• Your task:
Give every line of the material below as a JSON list of strings, one string per line, leaving out blank lines and the pictures.

• Records for this task:

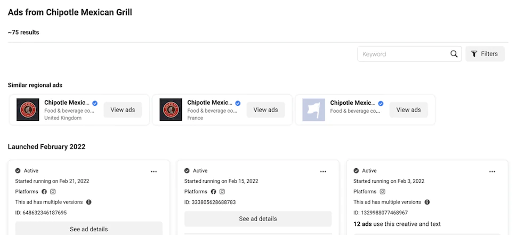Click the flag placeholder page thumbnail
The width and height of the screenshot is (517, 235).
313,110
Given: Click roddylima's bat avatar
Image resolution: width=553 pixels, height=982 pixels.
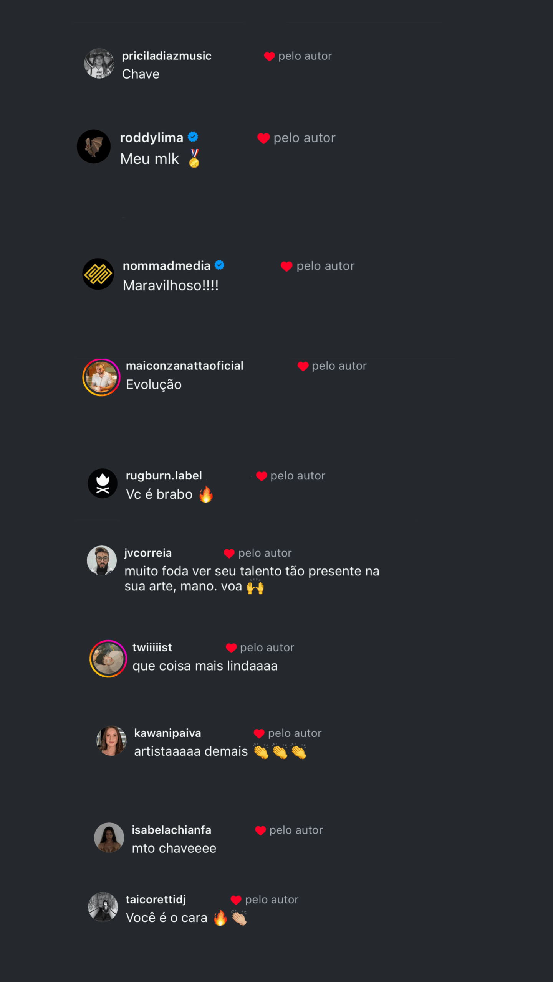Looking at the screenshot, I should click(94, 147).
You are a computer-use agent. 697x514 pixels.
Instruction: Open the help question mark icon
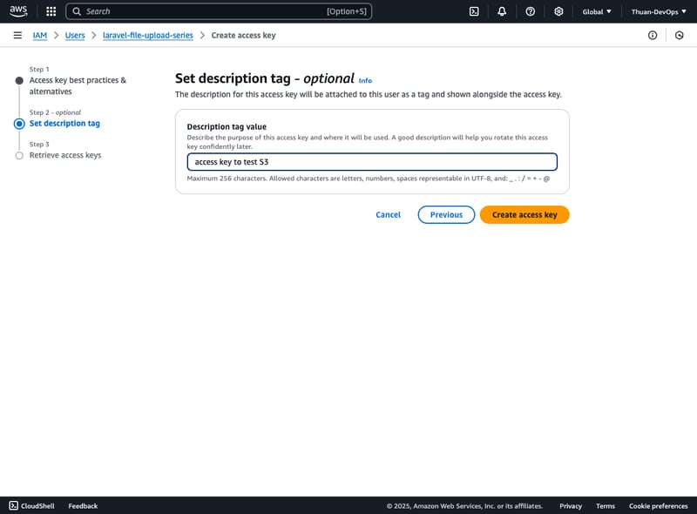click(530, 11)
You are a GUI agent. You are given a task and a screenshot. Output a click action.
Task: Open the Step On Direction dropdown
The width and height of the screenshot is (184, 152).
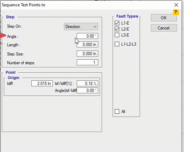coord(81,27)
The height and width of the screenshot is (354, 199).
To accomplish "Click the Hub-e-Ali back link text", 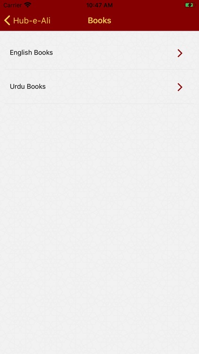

• Response to this task:
[
  "Click the flag placeholder page thumbnail",
  "The width and height of the screenshot is (517, 235).",
  "313,110",
  "Given: Click roddylima's bat avatar",
  "Image resolution: width=553 pixels, height=982 pixels.",
  "Looking at the screenshot, I should click(94, 147).",
  "You are a computer-use agent. 697x514 pixels.",
  "Instruction: Open the help question mark icon",
  "click(530, 11)",
  "You are a GUI agent. You are given a task and a screenshot. Output a click action.",
  "Task: Open the Step On Direction dropdown",
  "The width and height of the screenshot is (184, 152).",
  "coord(81,27)",
  "The height and width of the screenshot is (354, 199).",
  "To accomplish \"Click the Hub-e-Ali back link text\", "
]